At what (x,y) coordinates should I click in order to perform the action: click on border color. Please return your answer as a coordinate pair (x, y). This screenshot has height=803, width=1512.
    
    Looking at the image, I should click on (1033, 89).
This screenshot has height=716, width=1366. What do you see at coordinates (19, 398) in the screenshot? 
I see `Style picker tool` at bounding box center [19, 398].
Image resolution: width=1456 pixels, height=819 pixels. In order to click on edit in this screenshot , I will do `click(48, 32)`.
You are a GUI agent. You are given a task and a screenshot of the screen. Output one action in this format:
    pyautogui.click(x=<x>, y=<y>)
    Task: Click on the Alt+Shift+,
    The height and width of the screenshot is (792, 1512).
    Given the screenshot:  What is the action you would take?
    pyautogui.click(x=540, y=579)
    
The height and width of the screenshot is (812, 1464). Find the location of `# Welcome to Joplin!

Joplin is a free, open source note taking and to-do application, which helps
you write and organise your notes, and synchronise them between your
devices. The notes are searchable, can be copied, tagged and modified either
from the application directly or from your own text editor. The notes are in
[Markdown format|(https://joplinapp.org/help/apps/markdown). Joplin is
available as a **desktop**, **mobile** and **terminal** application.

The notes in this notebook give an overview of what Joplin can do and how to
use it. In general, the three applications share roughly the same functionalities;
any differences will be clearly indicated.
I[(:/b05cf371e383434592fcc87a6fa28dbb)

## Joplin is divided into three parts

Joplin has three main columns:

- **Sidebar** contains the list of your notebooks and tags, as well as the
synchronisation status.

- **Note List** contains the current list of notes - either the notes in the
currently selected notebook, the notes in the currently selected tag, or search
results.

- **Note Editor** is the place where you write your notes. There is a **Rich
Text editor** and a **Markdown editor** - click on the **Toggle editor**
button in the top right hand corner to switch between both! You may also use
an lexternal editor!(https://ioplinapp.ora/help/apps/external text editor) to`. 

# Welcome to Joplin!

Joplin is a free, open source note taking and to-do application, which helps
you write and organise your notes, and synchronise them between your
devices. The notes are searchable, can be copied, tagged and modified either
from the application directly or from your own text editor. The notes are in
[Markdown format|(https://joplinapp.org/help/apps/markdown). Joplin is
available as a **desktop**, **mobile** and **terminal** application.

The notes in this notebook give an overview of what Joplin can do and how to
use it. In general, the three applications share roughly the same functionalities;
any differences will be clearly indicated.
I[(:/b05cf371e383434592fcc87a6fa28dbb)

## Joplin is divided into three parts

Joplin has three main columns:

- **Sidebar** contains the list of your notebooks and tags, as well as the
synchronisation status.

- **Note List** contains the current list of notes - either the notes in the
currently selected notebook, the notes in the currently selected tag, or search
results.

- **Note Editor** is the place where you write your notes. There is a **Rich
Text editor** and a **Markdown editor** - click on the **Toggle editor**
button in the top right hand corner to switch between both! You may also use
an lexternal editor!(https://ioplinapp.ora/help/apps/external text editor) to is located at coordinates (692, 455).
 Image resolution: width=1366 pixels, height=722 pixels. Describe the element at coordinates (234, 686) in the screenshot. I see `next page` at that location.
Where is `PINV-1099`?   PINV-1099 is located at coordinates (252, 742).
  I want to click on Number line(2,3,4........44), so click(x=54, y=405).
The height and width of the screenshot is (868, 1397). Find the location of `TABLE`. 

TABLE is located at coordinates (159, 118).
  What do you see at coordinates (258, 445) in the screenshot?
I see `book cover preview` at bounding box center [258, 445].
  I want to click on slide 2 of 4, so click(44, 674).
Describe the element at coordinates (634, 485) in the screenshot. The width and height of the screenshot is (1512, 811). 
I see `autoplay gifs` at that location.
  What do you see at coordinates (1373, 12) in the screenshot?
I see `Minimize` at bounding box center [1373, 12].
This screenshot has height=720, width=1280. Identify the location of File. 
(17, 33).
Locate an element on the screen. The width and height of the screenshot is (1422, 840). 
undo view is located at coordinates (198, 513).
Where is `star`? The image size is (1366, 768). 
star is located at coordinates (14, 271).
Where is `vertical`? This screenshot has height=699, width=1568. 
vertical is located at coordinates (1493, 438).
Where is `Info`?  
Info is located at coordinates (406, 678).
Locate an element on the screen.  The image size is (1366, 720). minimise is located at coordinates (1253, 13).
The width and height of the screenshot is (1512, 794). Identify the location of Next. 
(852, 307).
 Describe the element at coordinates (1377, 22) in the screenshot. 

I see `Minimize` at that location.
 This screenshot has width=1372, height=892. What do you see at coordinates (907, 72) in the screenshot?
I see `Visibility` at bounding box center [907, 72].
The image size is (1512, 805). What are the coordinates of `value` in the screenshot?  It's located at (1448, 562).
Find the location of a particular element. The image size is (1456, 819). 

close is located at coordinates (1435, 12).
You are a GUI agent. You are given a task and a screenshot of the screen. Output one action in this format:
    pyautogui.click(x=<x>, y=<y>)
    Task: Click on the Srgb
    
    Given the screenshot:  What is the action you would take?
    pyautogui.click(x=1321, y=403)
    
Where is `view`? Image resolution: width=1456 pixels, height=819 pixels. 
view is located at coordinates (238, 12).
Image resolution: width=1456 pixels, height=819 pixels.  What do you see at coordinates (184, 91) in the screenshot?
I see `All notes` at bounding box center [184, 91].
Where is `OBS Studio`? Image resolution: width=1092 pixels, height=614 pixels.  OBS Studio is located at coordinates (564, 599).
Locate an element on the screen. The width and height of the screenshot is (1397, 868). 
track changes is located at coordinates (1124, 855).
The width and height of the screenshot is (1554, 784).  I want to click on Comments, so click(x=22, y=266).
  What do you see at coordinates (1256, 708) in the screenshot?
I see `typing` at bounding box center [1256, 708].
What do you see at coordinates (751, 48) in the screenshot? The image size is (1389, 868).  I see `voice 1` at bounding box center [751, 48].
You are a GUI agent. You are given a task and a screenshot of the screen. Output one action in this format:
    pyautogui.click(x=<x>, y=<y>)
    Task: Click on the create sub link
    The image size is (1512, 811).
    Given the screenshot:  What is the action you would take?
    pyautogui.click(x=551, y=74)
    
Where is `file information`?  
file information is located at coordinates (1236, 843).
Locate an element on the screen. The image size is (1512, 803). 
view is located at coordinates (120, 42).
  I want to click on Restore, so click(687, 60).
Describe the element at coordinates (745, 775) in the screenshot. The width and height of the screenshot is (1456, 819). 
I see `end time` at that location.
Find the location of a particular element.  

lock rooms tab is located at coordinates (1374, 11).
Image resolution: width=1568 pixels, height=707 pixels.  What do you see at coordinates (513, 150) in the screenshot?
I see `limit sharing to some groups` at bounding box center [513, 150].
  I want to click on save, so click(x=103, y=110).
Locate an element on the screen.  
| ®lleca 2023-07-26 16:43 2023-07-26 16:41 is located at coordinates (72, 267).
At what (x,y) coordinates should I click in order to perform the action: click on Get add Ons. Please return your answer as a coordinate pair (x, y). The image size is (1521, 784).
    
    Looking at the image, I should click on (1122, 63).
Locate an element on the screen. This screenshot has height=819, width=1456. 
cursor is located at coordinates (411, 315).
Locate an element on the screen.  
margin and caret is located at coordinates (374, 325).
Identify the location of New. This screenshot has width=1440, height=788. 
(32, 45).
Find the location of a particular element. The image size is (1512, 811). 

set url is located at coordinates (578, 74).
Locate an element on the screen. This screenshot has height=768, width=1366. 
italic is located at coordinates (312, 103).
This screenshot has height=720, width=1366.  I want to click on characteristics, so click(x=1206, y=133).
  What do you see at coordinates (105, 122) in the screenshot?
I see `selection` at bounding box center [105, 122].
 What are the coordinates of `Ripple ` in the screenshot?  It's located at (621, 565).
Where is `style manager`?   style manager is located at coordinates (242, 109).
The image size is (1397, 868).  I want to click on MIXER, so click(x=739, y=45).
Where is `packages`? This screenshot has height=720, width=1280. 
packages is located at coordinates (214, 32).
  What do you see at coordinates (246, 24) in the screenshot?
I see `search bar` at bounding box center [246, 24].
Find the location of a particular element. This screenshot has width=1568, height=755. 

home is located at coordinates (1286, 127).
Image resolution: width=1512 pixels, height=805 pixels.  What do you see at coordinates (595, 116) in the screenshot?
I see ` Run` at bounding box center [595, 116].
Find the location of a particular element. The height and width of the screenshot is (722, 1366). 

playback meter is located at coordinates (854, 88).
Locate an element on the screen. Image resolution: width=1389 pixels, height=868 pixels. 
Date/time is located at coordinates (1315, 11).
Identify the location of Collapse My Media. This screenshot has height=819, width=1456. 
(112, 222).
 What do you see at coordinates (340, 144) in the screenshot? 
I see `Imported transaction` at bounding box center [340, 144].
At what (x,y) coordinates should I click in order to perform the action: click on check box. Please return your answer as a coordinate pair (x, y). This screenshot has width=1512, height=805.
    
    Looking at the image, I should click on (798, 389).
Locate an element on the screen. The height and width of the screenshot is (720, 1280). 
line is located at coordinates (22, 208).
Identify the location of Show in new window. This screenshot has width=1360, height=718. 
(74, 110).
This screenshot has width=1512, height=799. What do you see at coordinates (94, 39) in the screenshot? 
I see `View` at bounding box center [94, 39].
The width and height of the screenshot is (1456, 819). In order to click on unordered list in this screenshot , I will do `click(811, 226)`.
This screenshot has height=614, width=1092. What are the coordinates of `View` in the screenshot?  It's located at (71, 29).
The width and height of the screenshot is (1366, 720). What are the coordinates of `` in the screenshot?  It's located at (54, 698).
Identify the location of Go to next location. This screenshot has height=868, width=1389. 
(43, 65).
────────────────
Copy the material word for word, from its first line up to and including the line containing "center [19, 398].".

▶ **Task result**:
At what (x,y) coordinates should I click in order to perform the action: click on border color. Please return your answer as a coordinate pair (x, y). This screenshot has height=803, width=1512.
    
    Looking at the image, I should click on (1033, 89).
This screenshot has height=716, width=1366. What do you see at coordinates (19, 398) in the screenshot? 
I see `Style picker tool` at bounding box center [19, 398].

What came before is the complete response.